- _What is needed_
Using the data below, return all lines in which "will" appears.

===============

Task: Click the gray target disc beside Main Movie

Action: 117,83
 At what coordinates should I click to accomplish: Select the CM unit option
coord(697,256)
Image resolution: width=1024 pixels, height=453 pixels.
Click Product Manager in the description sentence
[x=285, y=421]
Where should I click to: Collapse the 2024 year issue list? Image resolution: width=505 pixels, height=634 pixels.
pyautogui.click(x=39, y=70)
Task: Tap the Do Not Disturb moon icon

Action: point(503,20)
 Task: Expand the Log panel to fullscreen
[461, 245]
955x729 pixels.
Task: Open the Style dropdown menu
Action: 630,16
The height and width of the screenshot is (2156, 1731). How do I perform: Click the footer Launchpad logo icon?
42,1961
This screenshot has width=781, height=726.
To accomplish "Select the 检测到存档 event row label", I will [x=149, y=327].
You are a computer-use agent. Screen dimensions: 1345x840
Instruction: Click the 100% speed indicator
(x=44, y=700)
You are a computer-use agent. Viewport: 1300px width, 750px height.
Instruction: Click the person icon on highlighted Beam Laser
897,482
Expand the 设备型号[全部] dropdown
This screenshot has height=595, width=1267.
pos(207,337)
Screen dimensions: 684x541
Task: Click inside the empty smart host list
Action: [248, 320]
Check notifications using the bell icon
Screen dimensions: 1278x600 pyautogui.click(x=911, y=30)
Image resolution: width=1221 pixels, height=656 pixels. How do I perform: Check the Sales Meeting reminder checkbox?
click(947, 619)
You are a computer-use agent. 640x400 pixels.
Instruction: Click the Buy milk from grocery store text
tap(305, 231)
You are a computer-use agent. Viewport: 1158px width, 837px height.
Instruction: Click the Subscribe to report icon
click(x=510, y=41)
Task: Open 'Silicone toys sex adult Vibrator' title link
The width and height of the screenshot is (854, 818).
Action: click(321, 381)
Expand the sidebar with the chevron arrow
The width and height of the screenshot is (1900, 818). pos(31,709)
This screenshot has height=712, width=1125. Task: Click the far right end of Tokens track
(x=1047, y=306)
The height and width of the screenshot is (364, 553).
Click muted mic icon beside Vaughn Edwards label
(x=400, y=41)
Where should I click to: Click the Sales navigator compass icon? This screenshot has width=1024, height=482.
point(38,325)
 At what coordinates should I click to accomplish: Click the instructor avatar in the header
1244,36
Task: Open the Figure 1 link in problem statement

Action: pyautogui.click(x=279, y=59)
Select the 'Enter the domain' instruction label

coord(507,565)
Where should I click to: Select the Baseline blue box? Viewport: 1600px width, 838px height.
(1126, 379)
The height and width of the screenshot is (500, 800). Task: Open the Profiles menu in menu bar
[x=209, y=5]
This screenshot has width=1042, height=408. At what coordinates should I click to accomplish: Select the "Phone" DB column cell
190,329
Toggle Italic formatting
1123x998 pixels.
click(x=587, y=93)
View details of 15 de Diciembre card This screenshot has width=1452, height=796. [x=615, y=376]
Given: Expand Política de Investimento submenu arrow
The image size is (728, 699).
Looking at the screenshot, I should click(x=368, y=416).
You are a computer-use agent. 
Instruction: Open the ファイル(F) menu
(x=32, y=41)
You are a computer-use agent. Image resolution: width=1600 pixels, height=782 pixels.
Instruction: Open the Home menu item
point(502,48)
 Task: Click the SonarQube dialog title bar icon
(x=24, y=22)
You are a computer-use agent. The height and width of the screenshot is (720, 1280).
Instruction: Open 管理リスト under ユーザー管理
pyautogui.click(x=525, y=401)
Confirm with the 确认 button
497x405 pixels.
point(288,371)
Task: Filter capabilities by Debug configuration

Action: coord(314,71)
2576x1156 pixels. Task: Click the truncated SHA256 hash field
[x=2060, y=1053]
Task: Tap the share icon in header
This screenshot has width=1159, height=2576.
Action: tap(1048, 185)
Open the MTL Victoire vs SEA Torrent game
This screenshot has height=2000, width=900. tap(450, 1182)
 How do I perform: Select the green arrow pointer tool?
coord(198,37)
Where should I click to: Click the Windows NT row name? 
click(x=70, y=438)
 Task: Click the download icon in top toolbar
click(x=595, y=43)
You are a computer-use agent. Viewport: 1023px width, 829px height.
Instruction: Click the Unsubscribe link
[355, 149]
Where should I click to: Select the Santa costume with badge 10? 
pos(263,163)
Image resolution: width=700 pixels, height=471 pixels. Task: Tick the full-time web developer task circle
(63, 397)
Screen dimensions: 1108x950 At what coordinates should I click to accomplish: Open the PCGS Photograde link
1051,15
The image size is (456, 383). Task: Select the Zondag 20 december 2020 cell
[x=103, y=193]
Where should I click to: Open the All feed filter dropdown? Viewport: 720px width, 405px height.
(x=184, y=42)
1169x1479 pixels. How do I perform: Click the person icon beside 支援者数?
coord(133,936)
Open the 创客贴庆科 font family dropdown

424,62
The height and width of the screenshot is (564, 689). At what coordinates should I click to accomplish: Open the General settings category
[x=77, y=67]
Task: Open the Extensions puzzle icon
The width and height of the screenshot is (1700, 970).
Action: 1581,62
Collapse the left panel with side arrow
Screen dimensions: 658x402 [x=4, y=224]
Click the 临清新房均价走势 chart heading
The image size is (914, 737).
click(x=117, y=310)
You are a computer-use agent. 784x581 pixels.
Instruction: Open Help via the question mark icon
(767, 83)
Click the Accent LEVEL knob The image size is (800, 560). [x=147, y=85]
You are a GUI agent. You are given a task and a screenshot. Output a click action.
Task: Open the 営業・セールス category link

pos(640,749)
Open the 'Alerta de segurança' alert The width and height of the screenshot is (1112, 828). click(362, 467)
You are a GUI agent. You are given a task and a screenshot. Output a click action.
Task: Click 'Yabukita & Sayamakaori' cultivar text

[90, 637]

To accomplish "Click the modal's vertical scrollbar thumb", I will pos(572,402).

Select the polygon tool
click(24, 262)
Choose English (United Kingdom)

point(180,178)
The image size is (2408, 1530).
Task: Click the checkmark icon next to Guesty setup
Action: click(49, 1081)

===============

- _Solution to the problem_
To accomplish "Select the 检测到存档 event row label", I will [x=149, y=327].
To accomplish "Click the modal's vertical scrollbar thumb", I will pos(572,402).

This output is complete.